Чуть было не сказал "повышенной", хотя порядочность усредненности не признает. Она либо есть, либо ее нет – такова природа этой эфемерно тонкой, почти неуловимой материи. Перефразируя сказанное об Иосифе Бродском, наличие подобной субстанции в человеке можно обозначать и так: "В нем была какая-то существенность. При всех своих недостатках он обладал чем-то таким, что делало его безусловным обладателем вот того самого, чем он безусловно обладал". Витиевато, но заставляет задуматься.
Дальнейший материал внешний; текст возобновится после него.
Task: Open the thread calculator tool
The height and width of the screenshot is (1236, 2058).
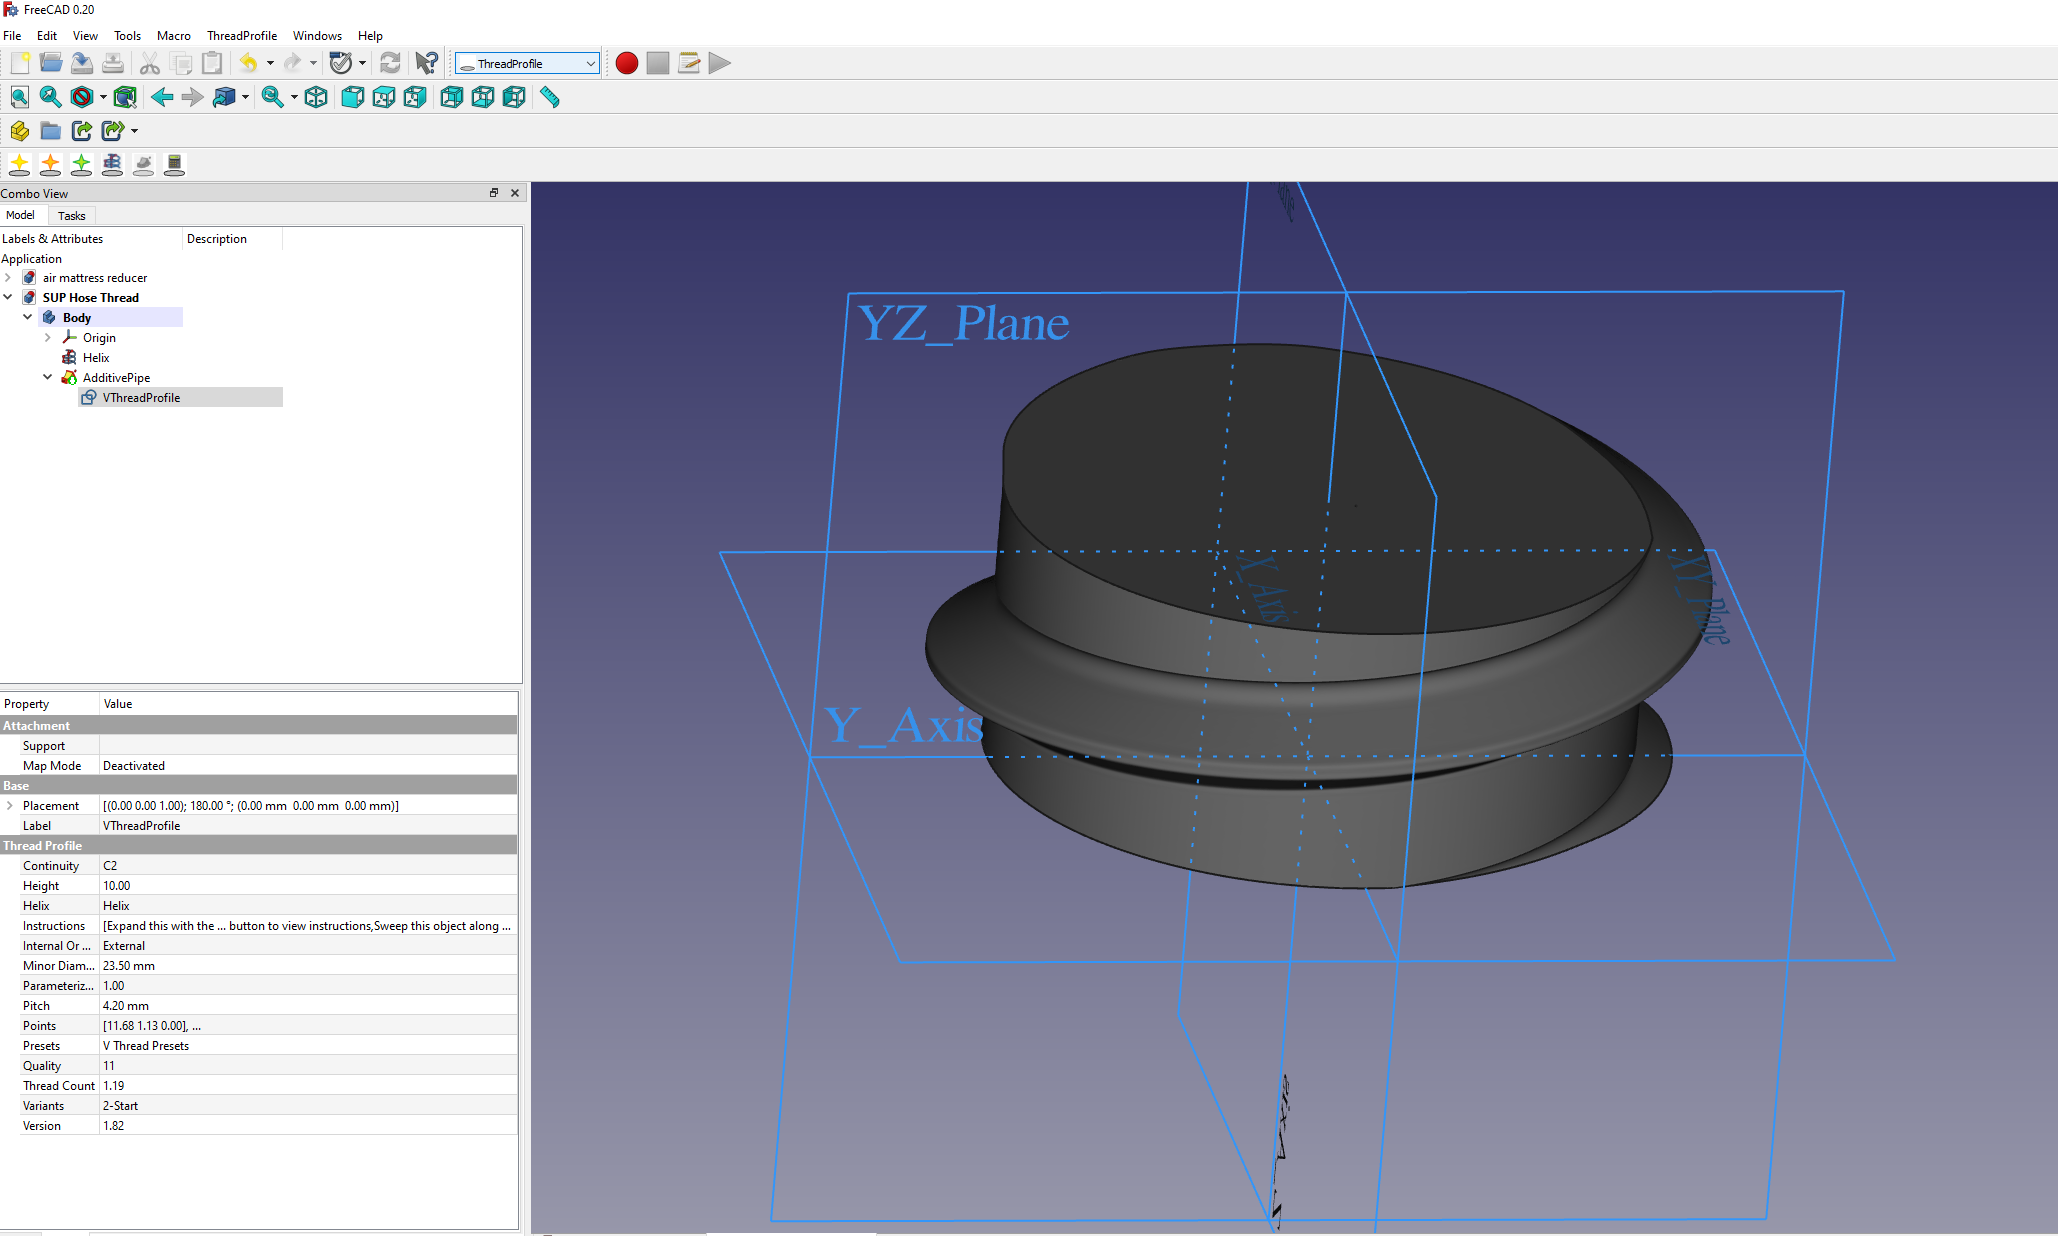Action: (174, 164)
…Особенность начала 90-х годов прошлого века состояла еще и в том, что с профессорами можно было познакомиться в очереди за хлебом, где все равны, но не одинаковы. Неординарность человека, внешне удивительно напоминавшего Уильяма Сарояна, проявлялась и в том, что в ограниченном пространстве стояния за насущным непонятно как, но очень быстро, вроде бы из ничего и как бы вдруг возникала аура уступчивости, взаимопонимания и всеобщей доброжелательности. Поначалу казалось, что это от узнаваемости Шаруряна в своем микропространстве: перекресток улиц Туманяна с Алавердян, где он прожил не одно десятилетие, и где его действительно знали все. Но вот, охотясь за хлебной пайкой, мы часто заступали за линию своего ареала, и что? А то же самое.

Почему так, объяснить не могу. Попробуйте сделать то же и вы – в большинстве случаев обеспечено снайперское… непопадание. Дело, видимо, в том, что порядочность хороша не от случая к случаю, не в порядке разовой акции, а чтоб была сама по себе, постоянно и на всю жизнь. В большом и малом, хотя границы здесь размыты. Вот маршал Ахромеев, например, перед тем как повеситься, пришел к буфетчице и рассчитался за все, что задолжал. Большое это или малое, если смотреть с позиции человеческой порядочности?

…Как интеллигент времен дружного поклонения всему сугубо армянскому и долбания всего того, что армянским не признавалось, являясь представителем плеяды университетских запевал-вольнодумцев, Шарурян был просто обязан отвернуться от прожитого и пережитого за все прошедшее время, впасть в крутой национализм, а затем, по возможности аккуратно, из него выходить. Не пришлось, слава тебе Господи…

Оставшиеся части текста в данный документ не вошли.